Context: There are often privacy concerns about the training data, because it is often sensitive and should not be revealed. For example, a medical model for disease prediction is trained over the patients’ private medical data, which should be protected and not disclosed to unauthorized parties.

Problem: How can we ensure the privacy of training data in the training process?

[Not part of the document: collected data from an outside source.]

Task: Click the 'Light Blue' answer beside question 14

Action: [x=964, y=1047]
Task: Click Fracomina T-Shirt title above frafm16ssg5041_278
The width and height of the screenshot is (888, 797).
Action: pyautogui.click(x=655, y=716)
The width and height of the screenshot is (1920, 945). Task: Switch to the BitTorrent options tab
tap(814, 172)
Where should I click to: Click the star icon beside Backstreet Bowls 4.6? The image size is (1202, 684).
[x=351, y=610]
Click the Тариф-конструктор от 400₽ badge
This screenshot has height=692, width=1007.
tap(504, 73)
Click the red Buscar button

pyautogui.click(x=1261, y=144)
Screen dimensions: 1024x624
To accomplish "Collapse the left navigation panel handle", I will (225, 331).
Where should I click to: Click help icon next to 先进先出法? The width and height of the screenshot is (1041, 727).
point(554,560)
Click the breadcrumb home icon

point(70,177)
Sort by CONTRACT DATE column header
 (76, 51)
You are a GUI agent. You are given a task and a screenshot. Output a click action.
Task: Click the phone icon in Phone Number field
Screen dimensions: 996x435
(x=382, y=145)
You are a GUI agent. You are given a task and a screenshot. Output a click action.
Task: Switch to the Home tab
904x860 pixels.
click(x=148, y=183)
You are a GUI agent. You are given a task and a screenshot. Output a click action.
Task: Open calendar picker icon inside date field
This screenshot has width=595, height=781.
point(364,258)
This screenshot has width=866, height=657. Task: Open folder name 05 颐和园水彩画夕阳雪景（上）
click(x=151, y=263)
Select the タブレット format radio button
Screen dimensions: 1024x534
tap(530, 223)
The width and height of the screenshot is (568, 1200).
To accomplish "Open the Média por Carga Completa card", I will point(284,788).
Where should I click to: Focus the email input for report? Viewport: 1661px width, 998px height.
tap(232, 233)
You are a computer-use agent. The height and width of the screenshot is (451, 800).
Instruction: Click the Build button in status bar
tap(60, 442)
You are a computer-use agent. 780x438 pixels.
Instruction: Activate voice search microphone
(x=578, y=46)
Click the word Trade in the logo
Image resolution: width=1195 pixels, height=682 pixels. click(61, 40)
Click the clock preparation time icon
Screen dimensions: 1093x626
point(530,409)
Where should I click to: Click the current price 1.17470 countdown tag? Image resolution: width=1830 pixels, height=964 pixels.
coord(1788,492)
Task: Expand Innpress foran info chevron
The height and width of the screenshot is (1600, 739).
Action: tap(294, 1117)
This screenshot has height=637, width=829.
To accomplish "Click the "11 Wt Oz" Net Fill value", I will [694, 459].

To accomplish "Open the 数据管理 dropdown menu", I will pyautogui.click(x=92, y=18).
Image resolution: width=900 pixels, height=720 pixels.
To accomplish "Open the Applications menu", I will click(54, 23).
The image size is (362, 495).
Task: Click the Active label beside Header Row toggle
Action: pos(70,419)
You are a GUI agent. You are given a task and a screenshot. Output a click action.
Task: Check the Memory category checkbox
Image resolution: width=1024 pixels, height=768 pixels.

Solution: Homomorphic encryption is a privacy-preserving technique that enables computations to be performed on ciphertexts directly, resulting in the same outcome as if it were performed on the original data. For example, when the numbers 1 and 2 are encrypted and their ciphertexts are added using homomorphic encryption algorithms, the decrypted result would yield 3. This technique can be used to encrypt training data, allowing AI models to learn from the encrypted data without the need for decryption.

Benefits:

  • Data privacy: The training data is always encrypted to reduce the risk of compromise. 
  • Data usability: There is no need to modify the features of training data to preserve the data privacy. 

Drawbacks:

  • Training inefficiency: Training neural networks over using data encrypted with homomorphic encryption algorithms can be challenging, as the networks become slower after the encryption is applied.  
  • Lack of visibility: After encrypting the training data, it can be hard for data scientists to monitor the training process, such as identifying and correcting mislabeled data. 

Related Patterns:

  • Secure aggregator: The secure multi-party computation techniques used in secure aggregation are a form of homomorphic encryption techniques under multiparty setting.

Known Uses:

  • IBM Homomorphic Encryption Services enables AI models to be trained on the sensitive data without exposing the data to the AI model training environment.
  • Microsoft SEAL is a homomorphic encryption library that allows computation including training to be performed on encrypted data.
  • Google’s Fully Homomorphic Encryption is a cryptographic technique to secure computation that does not need to share the decrypted data in order to perform operations on them.